Individually, most of us can see advantages in the increasing payment digitization. Although some adaptation may be necessary, they often appear to be more convenient, faster, and more secure. In the euro area, half of the respondents now say they prefer digital payments to cash. But we also see that what may be perceived as rather positive for oneself as an individual does not necessarily translate into a vision of a desirable future for society as a whole.

Among European respondents, a slight majority (55%) say that it is important or very important for them to be able to continue to pay in cash in the future. As with other countries, in France cash is being used less and less, yet 83% of respondents say they are worried about the disappearance of cash.

Why are there such differences between practices and perceptions?

Monetary exclusion

One concern is for those who find it more difficult to adapt to digital payments. Even if this transition can be seen as positive “on average”, it is not favorable to all, and its negative impacts mainly fall on those who are already the most vulnerable.

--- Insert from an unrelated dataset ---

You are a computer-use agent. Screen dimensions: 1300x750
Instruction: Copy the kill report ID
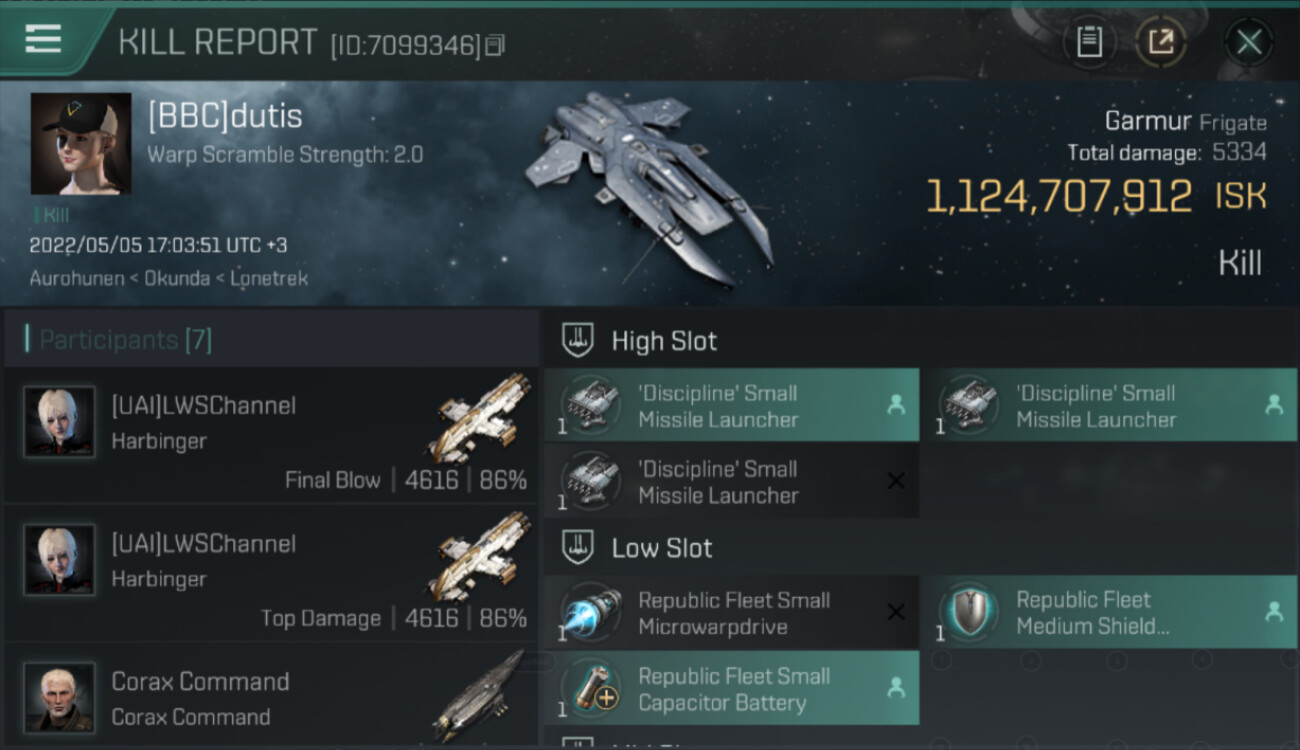tap(495, 45)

Among the poorest 40% of the population in the euro area, about 20% are excluded from digital payments because they do not use any payment cards: this would mean more than 23 million people. For them, the increasing digitization of payments complicates their daily lives, creating difficulties in accessing goods and services, additional costs, a loss of autonomy and a feeling of relegation.

Certain types of means of payment now seem indispensable for full participation in socioeconomic activity, yet they’re not necessarily available to everyone. Digitalization thus increases the number of people in a situation of “monetary exclusion”—they may have money, but not in the right form.

More generally, with the evolution of our monetary forms, something deeper is at stake that cannot be summed up in simple considerations of practicality. Money is not just a simple technical tool that makes our economic transactions more fluid, but a social institution: our collective use of money helps shape our society.

From this point of view, the dematerialization of money is also accompanied by a loss of meaning: the meaning conveyed by the symbolic dimensions of our coins and notes. For example, a 2021 study found that after the introduction of the euro in 2002, people identified themselves more as European citizens. It is not certain that this would have been the case in a cashless society.

In the current context, while cash is supposed to be legal tender—that is to say, it should be compulsorily accepted as a means of payment—an increasing number of shops have already switched to “cashless” (especially in urban centers). In several European countries, the usability of cash is becoming increasingly uncertain, while access to it is becoming more difficult as bank branches and even cash machines disappear. It is also this dual constraint on users that explains the evolution of payment practices.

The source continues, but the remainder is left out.